When formulating a research question, what do we begin with?
-Null hypothesis
-Alternative hypothesis
What is the null hypothesis?
That there is no difference between exposed/unexposed groups. (presume innocence)
What is the Alternative Hypothesis?
That there really is a difference.
What are the four possibilities for your hypotheses at the end of a study?
1. Accept the Null and it's true
2. Accept the alternative and it's true
3. Accept the alternative but it's false
4. Accept the null but it's false
What type of error is it when you accept the alternative and it's false?
Type I
What type of error is it when you accept the null and it's false?
Type II
Which type of error is worse; Type I or Type II? Why?
Type I - because you say there is a difference in exposed vs unexposed, caused by the factor, but it's not really true - totally not erring on the conservative side.
What is "alpha"?
The threshold of reasonable doubt we will accept to make a type I error
What is the usual value for alpha?
0.05 (5%)
What happens if alpha is greater than 5%?
The results are not statistically significant.
What is the difference between a Statistic and Parameter?
Parameter - a characteristic of the population. (true mean)
Statistic - a characteristic of the sample (SD, Event Rate (CI)
What do we hope to do in RCTs?
Generalize the statistics generated by the sample, to describe the parameters of the population of interest.
What would a Type II error likely be due to?
Small sample
What is Beta?
The probability of a type II error.
What is the usual value of Beta?
0.20 (20%)
What is Power?
1-Beta = .80 (80%)
What does Power refer to?
The power of a study to detect a difference.
When flipping a fair coin, what are the odds that you would get heads 10 times in a row, randomly?
Less than 0.1%
What is the null hypothesis here? Alternative?
Ho = 10 heads would land in a row, randomly
Ha = 10 heads would land in a row not randomly, but due to some external influence.
Since the probability (p) of getting heads 10X in a row randomly is soooo low, what is the conclusion?
Reject Ho and Accept Ha.
If a new drug lowers BP by 10 mm Hg lower than the old drug, how do you tell if the new drug truly is better?
By doing a statistical test to tell if the probability (p) of getting this difference by random chance alone is <0.05
How do you know if the new drug is better?
If the p value is low - it's not probalby just random luck that the new drug lower BP by 10mmHg.

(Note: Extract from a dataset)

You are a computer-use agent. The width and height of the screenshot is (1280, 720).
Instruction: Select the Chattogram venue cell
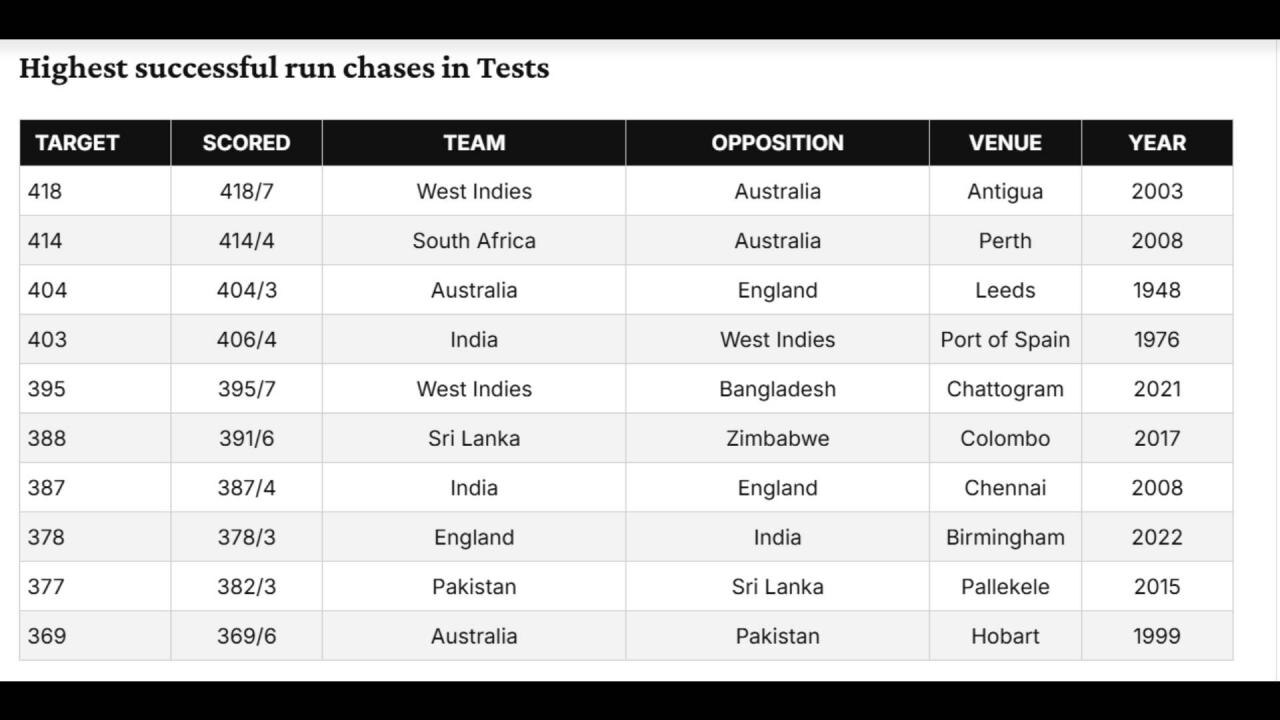pos(1005,389)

4 Things necessary to calculate sample size:
1. Set alpha/beta ahead of time
2. Choose statistical tests
3. Make assumptions about what you expect - effect size, variability
4. Calculate how many subjects would be needed to recruit these levels
What MUST BE in order for results to be significant?

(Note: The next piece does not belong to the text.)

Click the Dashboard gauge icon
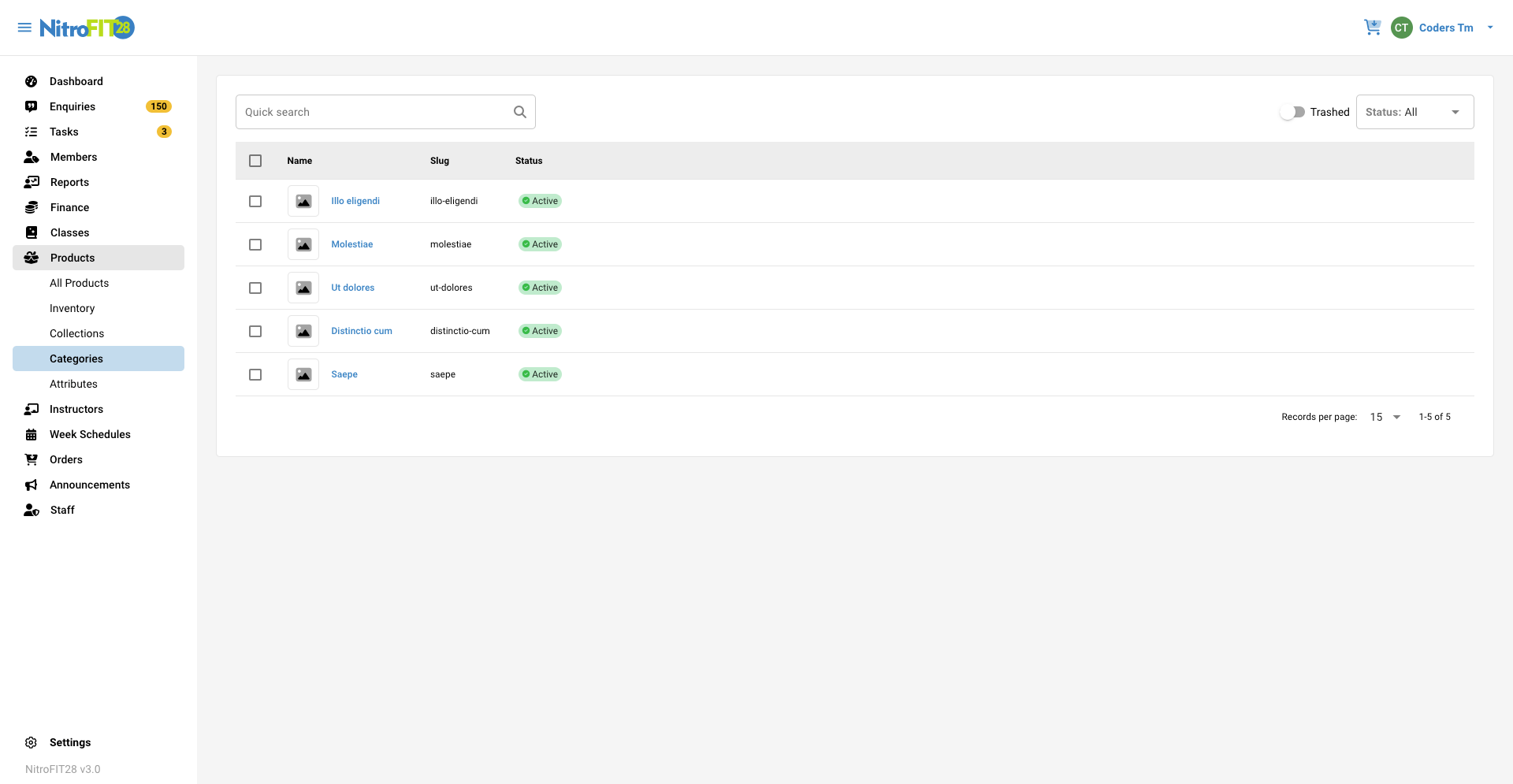[32, 81]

P must be less than alpha!!!
(<0.05)
What CAN'T you do with P's?
Compare P's from 2 studies - say one study is more significant than another because the P value was lower..
P
Probability of finding due to chance alone is small (alpha)
Power
Power to prove a relationship does not exist (1-beta)
Power is highly dependent on:
sample size
What is a Confidence Interval?
A description of statistical significance that gives more information on the size and accuracy of the effect measure than P does.
What makes the best CI?
-Narrower
-Doesn't cross null
What does it mean if CI crosses the null?
It is not significant.
What is the null for mean differences (blood pressure)?
0
What is the mean for relative risks? (dichotomous variables)
1
What is the CI calculated from?
The mean
Formula for the 95% CI
mean +/- 1.96
4 Components in the PICO model for RCT studies:
-Population
-Intervention
-Comparison
-Outcome
What does the RCT begin with?
The hypothesis that includes the PICO format
2 types of validity that we look for in an RCT:
-Internal
-External
What is internal validity?
That the study results are free from bias and error.
What is external validity?
That the study results can be generalized - sample results attributable to the population.
How should an RCT investigator assign subjects to control vs expirimental groups?
RANDOMLY according to number sequences.
Why is randomization important?
It limits the effects of confounders.
What is "intention-to-treat"?
Keeping subjects in the group (case vs control) to which they were randomized at the beginning of the trial.